Top 10 Beginner Wildlife Photography Tips
Table of Contents
In the video below you will watch Pangolin Photo Host Charl Stols share his top 10 beginner wildlife photography tips and then below that is an additional list created by all the photo hosts together. Enjoy!
We know there are plenty of lists of photography tips out there to help you improve your wildlife photography and they are pretty much the same old story. So we asked the Pangolin Photo Hosts to come up with their own version specifically aimed at beginners wanting to get into wildlife photography. As with all our teaching, we like to keep it light and fun at the offset and we hope you enjoy our list.
Believe it or not, we have clients arriving in Botswana sometimes with their cameras still in their original packaging and they can be found scouring the manual just before the game drive. This is such a waste.
Knowing your camera and how it works is an essential part of becoming a better wildlife photographer. You need to know where the buttons are and how they work or react to your inputs. You should be able to change a setting without your eye having to leave the viewfinder as that second or two not concentrating on your subject can ultimately be the difference between great shots and missed shots.
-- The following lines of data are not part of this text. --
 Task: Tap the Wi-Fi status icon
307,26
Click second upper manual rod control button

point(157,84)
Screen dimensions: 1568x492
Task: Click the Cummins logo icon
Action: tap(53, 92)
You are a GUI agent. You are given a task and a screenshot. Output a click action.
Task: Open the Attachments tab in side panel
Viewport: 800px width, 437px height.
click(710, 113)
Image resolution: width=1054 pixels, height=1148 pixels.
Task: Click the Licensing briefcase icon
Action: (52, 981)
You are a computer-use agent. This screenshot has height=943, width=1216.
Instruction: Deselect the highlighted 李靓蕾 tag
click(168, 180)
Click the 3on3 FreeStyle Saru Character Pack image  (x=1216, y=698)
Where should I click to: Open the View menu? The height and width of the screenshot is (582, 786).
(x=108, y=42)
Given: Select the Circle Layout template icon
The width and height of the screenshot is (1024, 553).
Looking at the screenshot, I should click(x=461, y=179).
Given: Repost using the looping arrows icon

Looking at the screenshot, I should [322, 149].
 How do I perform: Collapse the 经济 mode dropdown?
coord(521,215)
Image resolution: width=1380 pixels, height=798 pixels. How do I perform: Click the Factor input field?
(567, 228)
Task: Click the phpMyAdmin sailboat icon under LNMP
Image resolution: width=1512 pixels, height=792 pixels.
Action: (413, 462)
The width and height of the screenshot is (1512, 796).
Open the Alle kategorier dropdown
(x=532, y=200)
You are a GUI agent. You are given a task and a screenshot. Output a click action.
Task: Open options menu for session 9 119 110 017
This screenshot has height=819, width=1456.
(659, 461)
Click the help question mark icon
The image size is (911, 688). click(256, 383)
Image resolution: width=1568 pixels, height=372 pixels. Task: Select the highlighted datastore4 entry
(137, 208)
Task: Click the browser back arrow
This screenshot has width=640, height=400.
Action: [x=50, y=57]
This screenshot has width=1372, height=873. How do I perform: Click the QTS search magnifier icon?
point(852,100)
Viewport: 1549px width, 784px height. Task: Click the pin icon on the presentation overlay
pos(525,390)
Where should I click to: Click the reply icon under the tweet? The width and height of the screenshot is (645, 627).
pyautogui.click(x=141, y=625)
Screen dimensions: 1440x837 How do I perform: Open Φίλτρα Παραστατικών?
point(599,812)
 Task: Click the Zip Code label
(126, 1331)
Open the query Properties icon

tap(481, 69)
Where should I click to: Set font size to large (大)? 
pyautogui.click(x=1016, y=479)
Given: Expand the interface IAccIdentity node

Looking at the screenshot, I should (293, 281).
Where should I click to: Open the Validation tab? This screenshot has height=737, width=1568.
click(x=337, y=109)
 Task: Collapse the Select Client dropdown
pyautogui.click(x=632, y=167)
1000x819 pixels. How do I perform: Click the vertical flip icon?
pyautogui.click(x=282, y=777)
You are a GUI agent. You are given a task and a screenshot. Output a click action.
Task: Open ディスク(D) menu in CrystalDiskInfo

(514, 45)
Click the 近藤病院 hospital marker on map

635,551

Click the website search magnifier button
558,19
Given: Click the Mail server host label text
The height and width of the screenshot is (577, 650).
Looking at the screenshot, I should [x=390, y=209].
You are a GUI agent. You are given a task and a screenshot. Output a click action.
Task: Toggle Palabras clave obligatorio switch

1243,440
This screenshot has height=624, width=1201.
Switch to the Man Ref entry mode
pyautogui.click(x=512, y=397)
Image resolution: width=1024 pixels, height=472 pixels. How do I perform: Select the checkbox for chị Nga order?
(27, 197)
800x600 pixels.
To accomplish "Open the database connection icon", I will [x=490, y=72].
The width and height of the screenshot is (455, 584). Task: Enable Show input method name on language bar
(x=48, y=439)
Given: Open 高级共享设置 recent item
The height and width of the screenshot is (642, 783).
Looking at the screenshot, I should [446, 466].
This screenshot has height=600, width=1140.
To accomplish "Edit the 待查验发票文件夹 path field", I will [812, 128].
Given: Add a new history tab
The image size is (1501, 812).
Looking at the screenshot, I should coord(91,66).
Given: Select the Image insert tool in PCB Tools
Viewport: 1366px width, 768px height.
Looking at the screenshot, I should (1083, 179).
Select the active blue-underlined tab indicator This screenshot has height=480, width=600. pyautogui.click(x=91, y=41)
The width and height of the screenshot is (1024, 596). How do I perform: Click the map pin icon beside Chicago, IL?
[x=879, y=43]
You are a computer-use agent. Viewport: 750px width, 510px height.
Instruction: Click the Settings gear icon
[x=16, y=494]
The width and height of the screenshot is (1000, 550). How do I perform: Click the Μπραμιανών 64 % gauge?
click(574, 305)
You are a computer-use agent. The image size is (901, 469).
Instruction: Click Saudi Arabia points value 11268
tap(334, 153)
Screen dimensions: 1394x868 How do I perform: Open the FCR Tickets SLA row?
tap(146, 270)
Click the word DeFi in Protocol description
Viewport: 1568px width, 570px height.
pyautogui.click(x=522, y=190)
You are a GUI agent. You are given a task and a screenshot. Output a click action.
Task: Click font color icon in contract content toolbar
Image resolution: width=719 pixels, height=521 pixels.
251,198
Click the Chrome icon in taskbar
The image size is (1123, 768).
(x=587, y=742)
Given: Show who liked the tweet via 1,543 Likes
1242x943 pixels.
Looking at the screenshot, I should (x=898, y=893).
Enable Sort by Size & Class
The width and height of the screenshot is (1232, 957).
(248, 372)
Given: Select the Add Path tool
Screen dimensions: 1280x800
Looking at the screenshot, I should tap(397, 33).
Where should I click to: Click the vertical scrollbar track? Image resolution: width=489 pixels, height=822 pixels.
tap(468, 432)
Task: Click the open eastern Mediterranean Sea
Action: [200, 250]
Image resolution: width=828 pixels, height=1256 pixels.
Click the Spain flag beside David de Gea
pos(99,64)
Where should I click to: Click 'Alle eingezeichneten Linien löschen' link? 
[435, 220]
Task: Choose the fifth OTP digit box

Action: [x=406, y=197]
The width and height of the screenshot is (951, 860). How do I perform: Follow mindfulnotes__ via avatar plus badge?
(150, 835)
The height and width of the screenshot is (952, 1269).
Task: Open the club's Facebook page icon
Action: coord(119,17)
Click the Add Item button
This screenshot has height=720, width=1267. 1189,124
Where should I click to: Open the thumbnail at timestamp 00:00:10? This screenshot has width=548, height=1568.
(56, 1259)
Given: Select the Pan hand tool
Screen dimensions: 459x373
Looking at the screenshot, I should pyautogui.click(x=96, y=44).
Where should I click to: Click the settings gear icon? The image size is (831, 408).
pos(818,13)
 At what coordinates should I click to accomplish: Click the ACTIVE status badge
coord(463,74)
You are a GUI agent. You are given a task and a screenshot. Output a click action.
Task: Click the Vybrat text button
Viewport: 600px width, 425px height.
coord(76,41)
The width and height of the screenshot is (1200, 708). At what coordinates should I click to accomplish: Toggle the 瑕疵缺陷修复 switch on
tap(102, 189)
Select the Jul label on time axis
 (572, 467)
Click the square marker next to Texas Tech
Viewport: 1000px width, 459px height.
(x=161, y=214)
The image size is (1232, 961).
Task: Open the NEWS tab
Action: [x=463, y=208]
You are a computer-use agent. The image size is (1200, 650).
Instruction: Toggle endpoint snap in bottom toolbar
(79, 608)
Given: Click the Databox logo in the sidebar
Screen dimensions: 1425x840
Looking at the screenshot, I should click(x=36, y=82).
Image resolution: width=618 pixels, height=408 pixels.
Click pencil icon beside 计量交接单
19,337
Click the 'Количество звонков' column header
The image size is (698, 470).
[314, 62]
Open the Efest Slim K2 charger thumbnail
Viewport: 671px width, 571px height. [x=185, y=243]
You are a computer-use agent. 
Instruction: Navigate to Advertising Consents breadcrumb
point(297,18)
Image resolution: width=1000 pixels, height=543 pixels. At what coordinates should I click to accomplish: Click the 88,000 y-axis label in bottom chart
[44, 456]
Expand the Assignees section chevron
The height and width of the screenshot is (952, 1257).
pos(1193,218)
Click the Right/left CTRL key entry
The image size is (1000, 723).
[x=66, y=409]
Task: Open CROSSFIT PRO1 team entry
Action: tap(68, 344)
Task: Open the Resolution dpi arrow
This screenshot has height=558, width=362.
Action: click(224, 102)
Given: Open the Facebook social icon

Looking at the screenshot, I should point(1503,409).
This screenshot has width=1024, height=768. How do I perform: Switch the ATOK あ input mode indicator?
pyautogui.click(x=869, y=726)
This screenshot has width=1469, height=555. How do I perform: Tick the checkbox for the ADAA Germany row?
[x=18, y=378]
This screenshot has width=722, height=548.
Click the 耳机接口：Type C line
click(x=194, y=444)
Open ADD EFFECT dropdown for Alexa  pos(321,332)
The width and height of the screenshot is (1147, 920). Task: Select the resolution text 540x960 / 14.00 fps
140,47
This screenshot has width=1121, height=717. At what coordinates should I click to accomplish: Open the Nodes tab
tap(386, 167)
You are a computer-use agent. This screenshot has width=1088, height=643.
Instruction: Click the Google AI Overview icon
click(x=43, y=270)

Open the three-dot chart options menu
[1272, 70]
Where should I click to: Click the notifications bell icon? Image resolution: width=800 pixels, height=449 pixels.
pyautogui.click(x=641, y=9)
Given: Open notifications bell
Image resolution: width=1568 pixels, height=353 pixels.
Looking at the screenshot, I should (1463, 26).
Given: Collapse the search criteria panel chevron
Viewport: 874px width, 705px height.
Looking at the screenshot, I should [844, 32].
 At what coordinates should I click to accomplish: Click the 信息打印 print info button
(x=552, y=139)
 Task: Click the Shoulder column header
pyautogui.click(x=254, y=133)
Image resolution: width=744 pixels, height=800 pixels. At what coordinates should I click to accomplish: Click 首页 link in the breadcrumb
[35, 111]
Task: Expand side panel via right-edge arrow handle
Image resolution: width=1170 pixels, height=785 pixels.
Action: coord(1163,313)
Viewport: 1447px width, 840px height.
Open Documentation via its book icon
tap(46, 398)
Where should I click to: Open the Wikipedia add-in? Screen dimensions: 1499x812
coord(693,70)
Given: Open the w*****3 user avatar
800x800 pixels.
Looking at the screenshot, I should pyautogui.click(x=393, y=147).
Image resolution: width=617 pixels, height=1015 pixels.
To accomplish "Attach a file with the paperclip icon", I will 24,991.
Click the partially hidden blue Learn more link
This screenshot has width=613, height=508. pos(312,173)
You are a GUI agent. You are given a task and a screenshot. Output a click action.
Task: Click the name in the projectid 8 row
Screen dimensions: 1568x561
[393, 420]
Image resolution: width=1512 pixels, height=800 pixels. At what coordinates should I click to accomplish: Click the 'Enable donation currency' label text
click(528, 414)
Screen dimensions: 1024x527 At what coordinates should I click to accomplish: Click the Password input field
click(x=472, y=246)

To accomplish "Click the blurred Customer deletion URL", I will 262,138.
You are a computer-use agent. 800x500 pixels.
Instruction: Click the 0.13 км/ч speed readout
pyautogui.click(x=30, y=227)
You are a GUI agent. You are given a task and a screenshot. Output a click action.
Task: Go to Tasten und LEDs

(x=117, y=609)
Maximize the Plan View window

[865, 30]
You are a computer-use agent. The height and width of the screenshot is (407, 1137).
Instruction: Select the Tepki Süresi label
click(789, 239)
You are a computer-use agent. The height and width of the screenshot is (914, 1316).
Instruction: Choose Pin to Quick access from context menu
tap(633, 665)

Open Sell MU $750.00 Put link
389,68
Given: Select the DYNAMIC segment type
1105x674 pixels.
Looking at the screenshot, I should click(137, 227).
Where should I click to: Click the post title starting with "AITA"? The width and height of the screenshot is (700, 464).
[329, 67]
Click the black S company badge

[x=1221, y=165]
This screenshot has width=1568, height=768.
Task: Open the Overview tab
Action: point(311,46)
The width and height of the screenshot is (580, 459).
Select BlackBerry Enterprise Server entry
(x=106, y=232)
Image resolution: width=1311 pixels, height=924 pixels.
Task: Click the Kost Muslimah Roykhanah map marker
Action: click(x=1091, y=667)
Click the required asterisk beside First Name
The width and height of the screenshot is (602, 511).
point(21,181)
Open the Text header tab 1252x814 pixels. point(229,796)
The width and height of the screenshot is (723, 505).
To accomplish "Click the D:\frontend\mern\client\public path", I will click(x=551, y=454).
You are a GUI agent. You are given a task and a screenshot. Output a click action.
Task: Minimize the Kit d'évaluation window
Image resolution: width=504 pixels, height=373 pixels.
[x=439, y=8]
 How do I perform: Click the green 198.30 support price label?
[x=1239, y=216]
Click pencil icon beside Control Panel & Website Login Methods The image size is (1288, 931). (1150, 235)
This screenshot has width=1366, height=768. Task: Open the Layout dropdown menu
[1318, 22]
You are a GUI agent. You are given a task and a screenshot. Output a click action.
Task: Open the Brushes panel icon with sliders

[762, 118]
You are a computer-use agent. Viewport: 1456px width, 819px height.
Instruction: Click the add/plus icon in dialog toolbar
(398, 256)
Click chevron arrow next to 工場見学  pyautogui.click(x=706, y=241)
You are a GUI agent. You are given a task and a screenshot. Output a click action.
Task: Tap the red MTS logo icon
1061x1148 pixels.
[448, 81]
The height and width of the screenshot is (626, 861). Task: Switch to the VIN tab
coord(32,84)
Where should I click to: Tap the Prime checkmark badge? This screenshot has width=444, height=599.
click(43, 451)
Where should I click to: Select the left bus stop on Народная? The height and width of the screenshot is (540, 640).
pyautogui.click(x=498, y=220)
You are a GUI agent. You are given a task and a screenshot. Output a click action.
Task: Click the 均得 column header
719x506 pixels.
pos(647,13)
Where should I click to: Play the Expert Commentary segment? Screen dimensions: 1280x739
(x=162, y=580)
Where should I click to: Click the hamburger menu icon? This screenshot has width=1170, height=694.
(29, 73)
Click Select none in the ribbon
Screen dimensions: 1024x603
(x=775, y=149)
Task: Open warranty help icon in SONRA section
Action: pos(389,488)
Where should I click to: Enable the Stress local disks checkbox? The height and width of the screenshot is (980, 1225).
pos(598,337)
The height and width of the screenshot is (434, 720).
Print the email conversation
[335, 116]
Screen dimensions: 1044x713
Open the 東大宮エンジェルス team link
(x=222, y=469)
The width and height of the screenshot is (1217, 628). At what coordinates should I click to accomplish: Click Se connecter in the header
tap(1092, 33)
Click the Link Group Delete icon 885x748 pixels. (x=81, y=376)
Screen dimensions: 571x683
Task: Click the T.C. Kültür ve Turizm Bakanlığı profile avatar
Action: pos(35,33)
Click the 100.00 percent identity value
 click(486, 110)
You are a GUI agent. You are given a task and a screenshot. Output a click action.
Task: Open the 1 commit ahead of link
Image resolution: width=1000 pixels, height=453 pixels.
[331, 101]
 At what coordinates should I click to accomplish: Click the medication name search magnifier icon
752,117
Even if you simply practice your photography skills on small birds in your garden or photograph the family pet you have to spend time with your camera in your hands. There are no shortcuts here.
We suggest figuring out five go-to shutter speed choices that will cover all of the situations that you might encounter on a photo safari. You can read more on that in our shutter speed tips for wildlife photography here.
You need to understand exposure settings and know which mode you are going to shoot on whether that is Aperture or Shutter priority or perhaps even full Manual mode – and stick with it.
Pangolin Photo Safaris guest on the Chobe River
Our golden rule for the right fast shutter speed is that the shutter speed should be twice the focal length as a minimum if you are handholding. If you are using a sturdy tripod for example this can be slowed down….but not too much.
If you are shooting with a 400mm lens on full zoom your shutter speed should be 1/800s as a minimum. A faster shutter speed is always best but this is the minimum.
Elephant on the Chobe river at sunset © William Steel
Every wildlife photography destination is different. Is the area that you are going to photograph forested or are you going to the vast open plains of the Masai Mara? Which different animals are you likely to see? What seasonal weather patterns could affect your nature photography ambitions?
A simple way to get an idea of what to expect is a Google image search. Type in where you are going and scan through the great images taken there. Maybe search through websites like 500px, National Geographic, Natural History Museum and even our own galleries (see photo hub above!).
Then talk to the experts. If you are wanting to travel on a safari then speak to a safari operator that specialises in wildlife photography. Lots of flashy safari websites will have a section on wildlife photography safaris but often these are just standard safaris, at their preferred suppliers dressed up as a photo safari because one destination has a photographic hide for example.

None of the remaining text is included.